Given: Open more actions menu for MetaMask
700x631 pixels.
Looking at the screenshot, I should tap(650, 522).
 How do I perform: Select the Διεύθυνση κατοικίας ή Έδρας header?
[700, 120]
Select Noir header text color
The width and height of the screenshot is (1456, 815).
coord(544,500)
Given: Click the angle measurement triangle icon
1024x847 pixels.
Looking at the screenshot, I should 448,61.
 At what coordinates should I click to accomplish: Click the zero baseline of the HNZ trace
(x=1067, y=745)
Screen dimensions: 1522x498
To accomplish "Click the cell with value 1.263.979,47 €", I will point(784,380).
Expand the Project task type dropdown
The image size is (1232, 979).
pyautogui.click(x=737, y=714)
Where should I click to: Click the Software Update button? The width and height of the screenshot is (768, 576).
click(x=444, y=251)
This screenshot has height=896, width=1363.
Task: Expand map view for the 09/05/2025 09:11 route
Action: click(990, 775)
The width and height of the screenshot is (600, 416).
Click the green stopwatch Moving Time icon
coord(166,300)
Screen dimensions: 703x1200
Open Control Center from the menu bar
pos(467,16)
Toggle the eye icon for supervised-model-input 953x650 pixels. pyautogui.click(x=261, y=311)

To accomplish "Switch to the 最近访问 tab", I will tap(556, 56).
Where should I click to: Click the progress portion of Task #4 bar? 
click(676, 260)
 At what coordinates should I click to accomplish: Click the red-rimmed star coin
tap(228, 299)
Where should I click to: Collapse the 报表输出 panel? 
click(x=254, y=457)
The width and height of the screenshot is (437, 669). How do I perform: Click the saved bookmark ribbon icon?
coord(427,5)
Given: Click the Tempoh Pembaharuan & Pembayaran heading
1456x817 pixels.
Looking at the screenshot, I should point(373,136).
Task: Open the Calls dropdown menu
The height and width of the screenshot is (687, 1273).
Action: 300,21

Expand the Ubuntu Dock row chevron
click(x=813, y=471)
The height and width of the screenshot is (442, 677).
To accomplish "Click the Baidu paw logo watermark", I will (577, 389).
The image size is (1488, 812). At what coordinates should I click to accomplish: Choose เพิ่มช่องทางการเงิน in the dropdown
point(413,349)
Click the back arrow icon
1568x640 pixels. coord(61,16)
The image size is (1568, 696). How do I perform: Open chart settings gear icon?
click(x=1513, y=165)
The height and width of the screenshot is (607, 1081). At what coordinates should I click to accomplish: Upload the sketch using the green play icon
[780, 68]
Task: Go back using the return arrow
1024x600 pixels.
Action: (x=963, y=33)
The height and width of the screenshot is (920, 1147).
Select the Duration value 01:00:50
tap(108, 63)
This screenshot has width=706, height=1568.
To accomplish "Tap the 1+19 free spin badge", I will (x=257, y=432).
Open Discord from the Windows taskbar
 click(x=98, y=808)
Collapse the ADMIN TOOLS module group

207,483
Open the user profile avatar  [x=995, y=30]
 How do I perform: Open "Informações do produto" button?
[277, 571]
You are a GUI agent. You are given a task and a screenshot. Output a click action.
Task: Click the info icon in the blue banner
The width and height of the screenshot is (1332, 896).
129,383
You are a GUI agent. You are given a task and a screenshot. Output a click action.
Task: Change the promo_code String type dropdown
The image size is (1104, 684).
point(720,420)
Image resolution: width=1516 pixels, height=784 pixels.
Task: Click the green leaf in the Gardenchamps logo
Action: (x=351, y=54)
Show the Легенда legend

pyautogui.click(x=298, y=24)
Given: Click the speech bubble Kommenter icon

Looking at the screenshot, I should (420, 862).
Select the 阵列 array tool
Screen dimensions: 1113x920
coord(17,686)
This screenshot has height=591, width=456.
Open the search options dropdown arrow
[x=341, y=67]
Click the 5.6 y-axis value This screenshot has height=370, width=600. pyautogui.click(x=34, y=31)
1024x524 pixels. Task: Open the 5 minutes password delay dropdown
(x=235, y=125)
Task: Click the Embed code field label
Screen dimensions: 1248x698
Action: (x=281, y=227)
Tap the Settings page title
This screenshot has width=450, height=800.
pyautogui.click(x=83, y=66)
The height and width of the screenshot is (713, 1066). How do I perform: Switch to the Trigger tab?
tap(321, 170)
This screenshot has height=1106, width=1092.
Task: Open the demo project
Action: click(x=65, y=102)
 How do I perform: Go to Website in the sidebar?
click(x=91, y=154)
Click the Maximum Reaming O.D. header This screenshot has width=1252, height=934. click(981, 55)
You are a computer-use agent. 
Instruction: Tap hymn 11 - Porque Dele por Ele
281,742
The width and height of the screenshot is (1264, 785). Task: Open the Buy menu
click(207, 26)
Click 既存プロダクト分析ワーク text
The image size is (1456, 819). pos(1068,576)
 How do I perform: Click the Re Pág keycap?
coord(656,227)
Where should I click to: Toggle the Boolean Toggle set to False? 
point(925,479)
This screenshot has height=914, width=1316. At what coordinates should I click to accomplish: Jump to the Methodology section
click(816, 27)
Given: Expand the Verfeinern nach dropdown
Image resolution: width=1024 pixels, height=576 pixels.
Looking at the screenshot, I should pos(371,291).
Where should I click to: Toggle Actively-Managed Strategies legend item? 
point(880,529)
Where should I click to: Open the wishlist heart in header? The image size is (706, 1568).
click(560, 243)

Instructions for the task:
Nothing in the data may be left out; copy every line exactly.

Result of this exercise:
Given: Open more actions menu for MetaMask
700x631 pixels.
Looking at the screenshot, I should tap(650, 522).
 How do I perform: Select the Διεύθυνση κατοικίας ή Έδρας header?
[700, 120]
Select Noir header text color
The width and height of the screenshot is (1456, 815).
coord(544,500)
Given: Click the angle measurement triangle icon
1024x847 pixels.
Looking at the screenshot, I should 448,61.
 At what coordinates should I click to accomplish: Click the zero baseline of the HNZ trace
(x=1067, y=745)
Screen dimensions: 1522x498
To accomplish "Click the cell with value 1.263.979,47 €", I will point(784,380).
Expand the Project task type dropdown
The image size is (1232, 979).
pyautogui.click(x=737, y=714)
Where should I click to: Click the Software Update button? The width and height of the screenshot is (768, 576).
click(x=444, y=251)
This screenshot has height=896, width=1363.
Task: Expand map view for the 09/05/2025 09:11 route
Action: click(990, 775)
The width and height of the screenshot is (600, 416).
Click the green stopwatch Moving Time icon
coord(166,300)
Screen dimensions: 703x1200
Open Control Center from the menu bar
pos(467,16)
Toggle the eye icon for supervised-model-input 953x650 pixels. pyautogui.click(x=261, y=311)

To accomplish "Switch to the 最近访问 tab", I will tap(556, 56).
Where should I click to: Click the progress portion of Task #4 bar? 
click(676, 260)
 At what coordinates should I click to accomplish: Click the red-rimmed star coin
tap(228, 299)
Where should I click to: Collapse the 报表输出 panel? 
click(x=254, y=457)
The width and height of the screenshot is (437, 669). How do I perform: Click the saved bookmark ribbon icon?
coord(427,5)
Given: Click the Tempoh Pembaharuan & Pembayaran heading
1456x817 pixels.
Looking at the screenshot, I should point(373,136).
Task: Open the Calls dropdown menu
The height and width of the screenshot is (687, 1273).
Action: 300,21

Expand the Ubuntu Dock row chevron
click(x=813, y=471)
The height and width of the screenshot is (442, 677).
To accomplish "Click the Baidu paw logo watermark", I will (577, 389).
The image size is (1488, 812). At what coordinates should I click to accomplish: Choose เพิ่มช่องทางการเงิน in the dropdown
point(413,349)
Click the back arrow icon
1568x640 pixels. coord(61,16)
The image size is (1568, 696). How do I perform: Open chart settings gear icon?
click(x=1513, y=165)
The height and width of the screenshot is (607, 1081). At what coordinates should I click to accomplish: Upload the sketch using the green play icon
[780, 68]
Task: Go back using the return arrow
1024x600 pixels.
Action: (x=963, y=33)
The height and width of the screenshot is (920, 1147).
Select the Duration value 01:00:50
tap(108, 63)
This screenshot has width=706, height=1568.
To accomplish "Tap the 1+19 free spin badge", I will (x=257, y=432).
Open Discord from the Windows taskbar
 click(x=98, y=808)
Collapse the ADMIN TOOLS module group

207,483
Open the user profile avatar  [x=995, y=30]
 How do I perform: Open "Informações do produto" button?
[277, 571]
You are a GUI agent. You are given a task and a screenshot. Output a click action.
Task: Click the info icon in the blue banner
The width and height of the screenshot is (1332, 896).
129,383
You are a GUI agent. You are given a task and a screenshot. Output a click action.
Task: Change the promo_code String type dropdown
The image size is (1104, 684).
point(720,420)
Image resolution: width=1516 pixels, height=784 pixels.
Task: Click the green leaf in the Gardenchamps logo
Action: (x=351, y=54)
Show the Легенда legend

pyautogui.click(x=298, y=24)
Given: Click the speech bubble Kommenter icon

Looking at the screenshot, I should (420, 862).
Select the 阵列 array tool
Screen dimensions: 1113x920
coord(17,686)
This screenshot has height=591, width=456.
Open the search options dropdown arrow
[x=341, y=67]
Click the 5.6 y-axis value This screenshot has height=370, width=600. pyautogui.click(x=34, y=31)
1024x524 pixels. Task: Open the 5 minutes password delay dropdown
(x=235, y=125)
Task: Click the Embed code field label
Screen dimensions: 1248x698
Action: (x=281, y=227)
Tap the Settings page title
This screenshot has width=450, height=800.
pyautogui.click(x=83, y=66)
The height and width of the screenshot is (713, 1066). How do I perform: Switch to the Trigger tab?
tap(321, 170)
This screenshot has height=1106, width=1092.
Task: Open the demo project
Action: click(x=65, y=102)
 How do I perform: Go to Website in the sidebar?
click(x=91, y=154)
Click the Maximum Reaming O.D. header This screenshot has width=1252, height=934. click(981, 55)
You are a computer-use agent. 
Instruction: Tap hymn 11 - Porque Dele por Ele
281,742
The width and height of the screenshot is (1264, 785). Task: Open the Buy menu
click(207, 26)
Click 既存プロダクト分析ワーク text
The image size is (1456, 819). pos(1068,576)
 How do I perform: Click the Re Pág keycap?
coord(656,227)
Where should I click to: Toggle the Boolean Toggle set to False? 
point(925,479)
This screenshot has height=914, width=1316. At what coordinates should I click to accomplish: Jump to the Methodology section
click(816, 27)
Given: Expand the Verfeinern nach dropdown
Image resolution: width=1024 pixels, height=576 pixels.
Looking at the screenshot, I should pos(371,291).
Where should I click to: Toggle Actively-Managed Strategies legend item? 
point(880,529)
Where should I click to: Open the wishlist heart in header? The image size is (706, 1568).
click(560, 243)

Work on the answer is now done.